The largest set of human genomes sequenced from a single population is reported in four linked papers published online this week in Nature Genetics. These data provide a comprehensive resource for the study of human disease and genetic diversity.
Kari Stefansson and colleagues sequenced the genomes of 2,636 Icelanders. They identified more than 20 million genetic variants that can be used, together with national healthcare information and extensive genealogical records, to better understand the genetic basis of many diseases. To demonstrate the usefulness of this resource, the authors combined the whole genome sequence data with less extensive genotype data from over 104,000 additional Icelanders to strengthen their association tests and identified a number of variants associated with a variety of diseases. In one such test of the power of these data, the researchers identified a variant of the gene ABCB4 that is significantly associated with the risk of developing liver disease.
In a separate study using these data, Stefansson and colleagues identified mutations in the ABCA7 gene that are associated with an increased risk of Alzheimer’s disease. Six of the eight mutations in ABCA7 were also found to be present in other populations of European ancestry, including the United States, indicating that the results are not specific to the Icelandic population.

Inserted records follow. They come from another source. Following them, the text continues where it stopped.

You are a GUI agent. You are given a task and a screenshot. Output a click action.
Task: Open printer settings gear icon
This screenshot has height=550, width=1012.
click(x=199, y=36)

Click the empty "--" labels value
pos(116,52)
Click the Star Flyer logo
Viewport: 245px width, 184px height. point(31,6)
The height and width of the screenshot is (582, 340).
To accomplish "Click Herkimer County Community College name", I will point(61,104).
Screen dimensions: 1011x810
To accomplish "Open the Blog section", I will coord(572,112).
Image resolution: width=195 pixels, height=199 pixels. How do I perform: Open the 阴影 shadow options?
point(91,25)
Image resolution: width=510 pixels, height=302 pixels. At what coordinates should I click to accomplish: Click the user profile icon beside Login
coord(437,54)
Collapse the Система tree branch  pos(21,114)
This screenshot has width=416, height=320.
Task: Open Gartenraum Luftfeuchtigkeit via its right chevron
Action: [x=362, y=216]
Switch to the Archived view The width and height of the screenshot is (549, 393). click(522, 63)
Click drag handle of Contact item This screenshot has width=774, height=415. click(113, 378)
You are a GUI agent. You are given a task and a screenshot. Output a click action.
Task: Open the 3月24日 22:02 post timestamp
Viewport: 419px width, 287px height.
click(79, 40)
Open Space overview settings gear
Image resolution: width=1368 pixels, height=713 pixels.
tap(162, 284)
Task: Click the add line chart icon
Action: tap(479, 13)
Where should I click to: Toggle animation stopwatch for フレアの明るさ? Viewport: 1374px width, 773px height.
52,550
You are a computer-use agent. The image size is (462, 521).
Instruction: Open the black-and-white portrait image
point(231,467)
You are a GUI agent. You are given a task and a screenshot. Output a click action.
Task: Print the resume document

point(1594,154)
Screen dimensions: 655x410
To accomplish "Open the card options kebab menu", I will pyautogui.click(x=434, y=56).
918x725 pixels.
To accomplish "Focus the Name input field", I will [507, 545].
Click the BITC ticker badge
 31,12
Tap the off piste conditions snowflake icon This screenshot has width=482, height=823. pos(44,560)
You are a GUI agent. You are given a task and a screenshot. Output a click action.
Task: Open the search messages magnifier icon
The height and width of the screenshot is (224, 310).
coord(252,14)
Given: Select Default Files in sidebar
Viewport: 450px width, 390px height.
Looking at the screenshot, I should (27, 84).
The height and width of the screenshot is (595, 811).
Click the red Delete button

In a third study, Patrick Sulem and colleagues mined these data to identify over 8,000 Icelandic individuals that have completely lost the function of at least one gene. In all, they identified 1,171 of these rare genetic “knockouts". Olfactory receptor genes, which are responsible for our ability to discriminate between different smells, were the most commonly knocked out class of genes, while genes expressed highly in the brain were rarely knocked out, suggesting their loss would be more harmful. Further mining of these data will help scientists understand which genes are indispensable and which are linked to disease.
The fourth linked study, by Agnar Helgason and colleagues, used whole-genome sequence data from 753 Icelandic men from 274 groups of related individuals to estimate the rate of mutations on the Y-chromosome. The results represent the most accurate estimate of the male-specific mutation rate to date. The study dates the most recent common ancestor (MRCA) for human Y chromosomes to 174,000-321,000 years ago. This estimate is much closer to that of the MRCA for mitochondrial DNA, which is inherited exclusively from the mother, and may have implications for understanding the evolution of our species.
Genetic and genomic variation data pertaining to the paper Sequence variants from whole genome sequencing a large group of Icelanders are described in an accompanying Scientific Data article, along with important methodological details and other information to facilitate the use these data by other researchers.